Bank Group Contribution

The World Bank, through the International Bank for Reconstruction and Development (IBRD), financed this project through a US$260,000,000 loan.


The dialogue with both the Ministry of Finance and the Office of Budgeting and Planning was essential to the project’s success, as the operations were jointly designed. This coordination also fostered interinstitutional relations within the central government, as the DPLs were key instruments for achieving buy-in and commitment from the Ministry of Finance to fully implement the social inclusion agenda.
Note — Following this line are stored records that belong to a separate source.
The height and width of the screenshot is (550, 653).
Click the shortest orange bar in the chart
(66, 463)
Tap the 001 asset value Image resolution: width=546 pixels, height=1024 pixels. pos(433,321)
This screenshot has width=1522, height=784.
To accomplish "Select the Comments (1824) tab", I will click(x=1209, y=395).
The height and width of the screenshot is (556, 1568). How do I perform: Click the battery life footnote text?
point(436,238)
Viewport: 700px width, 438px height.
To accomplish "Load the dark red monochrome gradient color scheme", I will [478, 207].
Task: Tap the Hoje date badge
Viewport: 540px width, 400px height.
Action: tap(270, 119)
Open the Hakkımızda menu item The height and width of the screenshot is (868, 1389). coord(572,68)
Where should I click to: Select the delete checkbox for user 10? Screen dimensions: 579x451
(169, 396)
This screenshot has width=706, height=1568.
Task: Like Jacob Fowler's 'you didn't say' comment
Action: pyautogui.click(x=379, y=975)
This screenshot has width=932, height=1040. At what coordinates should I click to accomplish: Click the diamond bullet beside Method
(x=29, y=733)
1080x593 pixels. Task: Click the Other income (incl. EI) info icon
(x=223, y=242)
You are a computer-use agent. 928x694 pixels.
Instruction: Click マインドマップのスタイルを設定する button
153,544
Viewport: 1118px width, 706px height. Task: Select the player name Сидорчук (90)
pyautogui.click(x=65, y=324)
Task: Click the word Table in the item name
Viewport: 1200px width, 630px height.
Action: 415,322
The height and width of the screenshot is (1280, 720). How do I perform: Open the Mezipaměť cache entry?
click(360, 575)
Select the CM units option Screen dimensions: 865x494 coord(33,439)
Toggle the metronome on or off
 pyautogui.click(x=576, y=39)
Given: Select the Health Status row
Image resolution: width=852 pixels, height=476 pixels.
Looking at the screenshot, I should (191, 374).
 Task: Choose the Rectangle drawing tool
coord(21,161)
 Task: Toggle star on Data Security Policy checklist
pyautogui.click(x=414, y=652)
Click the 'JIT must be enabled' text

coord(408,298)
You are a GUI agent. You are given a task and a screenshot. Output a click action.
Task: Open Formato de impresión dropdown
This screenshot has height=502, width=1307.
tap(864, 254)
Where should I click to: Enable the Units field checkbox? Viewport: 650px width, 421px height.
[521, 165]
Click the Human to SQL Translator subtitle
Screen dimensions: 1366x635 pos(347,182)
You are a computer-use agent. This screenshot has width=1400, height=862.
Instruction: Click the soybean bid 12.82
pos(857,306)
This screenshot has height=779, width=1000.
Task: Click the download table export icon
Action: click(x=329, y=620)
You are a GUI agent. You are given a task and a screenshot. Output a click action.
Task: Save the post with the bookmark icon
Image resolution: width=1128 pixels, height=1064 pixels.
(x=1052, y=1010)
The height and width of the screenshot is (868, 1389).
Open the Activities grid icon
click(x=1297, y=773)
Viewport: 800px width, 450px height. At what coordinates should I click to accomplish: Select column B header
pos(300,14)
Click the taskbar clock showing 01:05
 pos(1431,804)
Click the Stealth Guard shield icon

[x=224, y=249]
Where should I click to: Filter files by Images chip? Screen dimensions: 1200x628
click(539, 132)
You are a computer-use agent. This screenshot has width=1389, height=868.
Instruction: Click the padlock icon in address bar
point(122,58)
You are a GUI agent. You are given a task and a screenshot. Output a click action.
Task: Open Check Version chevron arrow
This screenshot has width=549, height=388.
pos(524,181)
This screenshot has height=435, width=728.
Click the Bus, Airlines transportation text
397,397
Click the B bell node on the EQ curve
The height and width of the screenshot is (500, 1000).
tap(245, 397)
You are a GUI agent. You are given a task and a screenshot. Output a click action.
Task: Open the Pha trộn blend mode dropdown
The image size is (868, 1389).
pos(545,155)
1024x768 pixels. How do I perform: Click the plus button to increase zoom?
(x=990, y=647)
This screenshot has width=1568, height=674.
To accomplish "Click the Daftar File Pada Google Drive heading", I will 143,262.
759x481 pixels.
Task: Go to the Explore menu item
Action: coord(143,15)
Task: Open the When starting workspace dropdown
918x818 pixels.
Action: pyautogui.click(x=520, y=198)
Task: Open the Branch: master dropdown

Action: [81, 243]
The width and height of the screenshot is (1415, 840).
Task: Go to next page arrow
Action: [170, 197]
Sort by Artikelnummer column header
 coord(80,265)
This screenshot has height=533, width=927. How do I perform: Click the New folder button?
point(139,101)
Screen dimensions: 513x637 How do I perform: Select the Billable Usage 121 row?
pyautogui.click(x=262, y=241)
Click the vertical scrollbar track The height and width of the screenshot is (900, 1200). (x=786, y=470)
Among others, the project benefited over 73,000 small businesses that now own a POS and 80 percent of recipients of family allowances, who now receive their transfers via a debit card. In addition, over 20 percent of the population is now included in the National Health Insurance.


Moving Forward 

The improved social safety net built in part through this project was instrumental to Uruguay’s resilient response to the COVID-19 shock. The social component of the response relied on the base of already-existing unemployment insurance (with formality rates of over 70 percent) plus increased amounts of targeted transfers. These instruments allowed an immediate response to the crisis and contributed to the country’s ability to avoid widespread increases in poverty and, by helping to mitigate the shock to the most vulnerable, prevented a steeper demand shock. The Bank continued to support Uruguay with a new DPL, approved in June 2020 (Uruguay COVID-19 Response and Economic Recovery Development Policy Loan) in the amount of US$400 million, with the goal of supporting the government of Uruguay in mitigating the economic and social impact of the COVID-19 outbreak, while laying the foundations for a strong and resilient economic recovery.